## [TEXTE FOURNI]
>>>>

THE 7TH VOYAGE OF SINBAD (1958)
LE SEPTIÈME VOYAGE DE SINBAD
Compositeur : Bernard Herrmann
Durée : 58:30 | 37 pistes
Éditeur : Varèse Sarabande
En 1957, le producteur Charles H. Schneer, collaborateur de longue date du grand maître des effets spéciaux Ray Harryhausen avec lequel il a déjà créé quelques-uns des fleurons du cinéma de science-fiction des années 50 (It Came From Beneath The Sea [Le Monstre Vient de la Mer], Earth Vs. The Flying Saucers [Les Soucoupes Volantes Attaquent] et 20 Million Miles To Earth [A des Millions de Kilomètres de la Terre]), se lance pour la première fois dans la fantasy avec The 7th Voyage Of Sinbad, adaptation très libre des Contes des 1001 Nuits. Fasciné depuis son adolescence par les musiques de Bernard Herrmann qu’il a découvertes grâce aux émissions radiodiffusées The Mercury Theater et Suspense, Schneer propose immédiatement le film au compositeur, malgré l’insistance de Ray Harryhausen d’engager Max Steiner ou Miklos Rozsa (ce dernier prendra en charge l’opus suivant réalisé en 1974 : The Golden Voyage Of Sinbad [Le Voyage Fantastique de Sinbad]).
Herrmann, même s’il a déjà expérimenté avec bonheur tant dans la science-fiction (The Day The Earth Stood Still |Le Jour où la Terre s’arrêta]) que dans l’exotisme oriental (Anna & The King Of Siam [Anna & le Roi de Siam] et King Of The Khyber Rifles [Capitaine King]), doute de sa capacité à œuvrer avec succès dans un genre nouveau pour lui, et refuse tout d’abord l’offre du producteur. Il faudra six mois et plusieurs rencontres pour que les trois hommes apprennent à se connaître et qu’Herrmann accepte finalement de prendre en main le projet, initiant ainsi le début d’une collaboration exceptionnelle qui se prolongera avec The Three Worlds Of Gulliver (Les Voyages de Gulliver), Mysterious Island (L’Ile Mystérieuse) et Jason And The Argonauts (Jason et les Argonautes).
Selon son auteur, la musique de The Seventh Voyage Of Sinbad se devait de «refléter une pureté et une simplicité qui puisse facilement être assimilée à la nature même de la fantaisie (…), caractérisant les différentes créatures par des combinaisons inhabituelles d’instruments, et en composant des motifs pour chaque personnage principal, chaque action, afin d’envelopper le film entier dans un voile d’innocence mystique». Pour ce faire, il utilisera un orchestre conventionnel augmenté d’une importante section de percussions, et de quelques cuivres et bois supplémentaires, ne faisant quasiment jamais travailler l’ensemble de la formation simultanément et préférant plutôt privilégier les différentes sections indépendamment les unes des autres (presque toutes les pages du score sont rédigées à l’horizontale), ou dans des combinaisons insolites et audacieuses. Il parvient ainsi à donner à chaque personnage et créature une identité propre tout en gardant une unité à l’ensemble.

<<<<

## [CONTENU DES DONNÉES]
>>>>

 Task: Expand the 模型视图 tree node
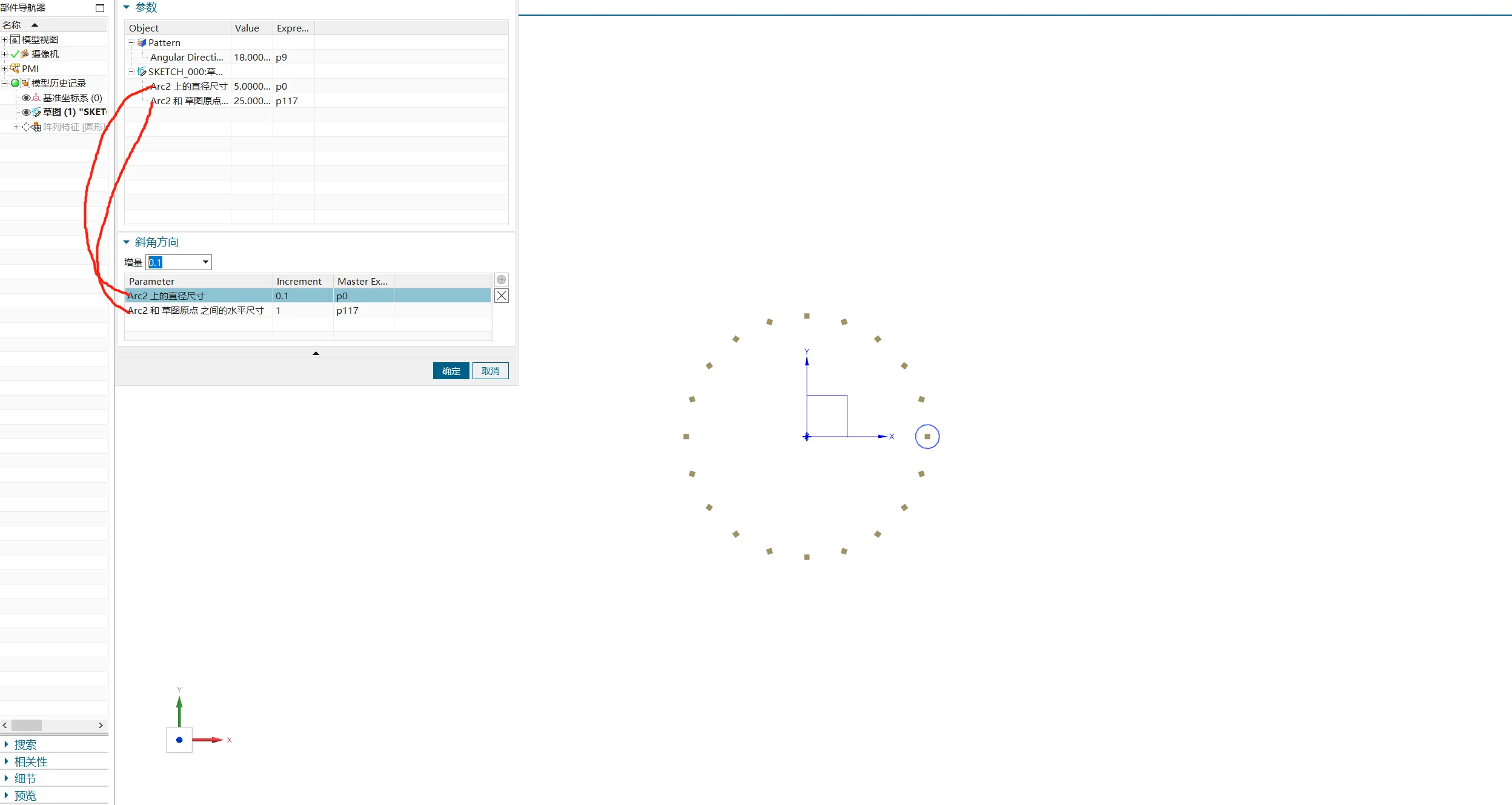[4, 39]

<<<<

## [CONSIGNE 1]
D'après le texte, combien de temps a-t-il fallu pour qu'Herrmann accepte finalement le projet ?
## [CONSIGNE 2]
Recopiez mot pour mot le passage du texte qui va de « Herrmann, même s’il » jusqu'à « et les Argonautes). » inclus.
Les données sont à part et n'ont rien à voir avec le texte.

## [RÉSULTAT FINAL 1]
Six mois.

## [RÉSULTAT FINAL 2]
Herrmann, même s’il a déjà expérimenté avec bonheur tant dans la science-fiction (The Day The Earth Stood Still |Le Jour où la Terre s’arrêta]) que dans l’exotisme oriental (Anna & The King Of Siam [Anna & le Roi de Siam] et King Of The Khyber Rifles [Capitaine King]), doute de sa capacité à œuvrer avec succès dans un genre nouveau pour lui, et refuse tout d’abord l’offre du producteur. Il faudra six mois et plusieurs rencontres pour que les trois hommes apprennent à se connaître et qu’Herrmann accepte finalement de prendre en main le projet, initiant ainsi le début d’une collaboration exceptionnelle qui se prolongera avec The Three Worlds Of Gulliver (Les Voyages de Gulliver), Mysterious Island (L’Ile Mystérieuse) et Jason And The Argonauts (Jason et les Argonautes).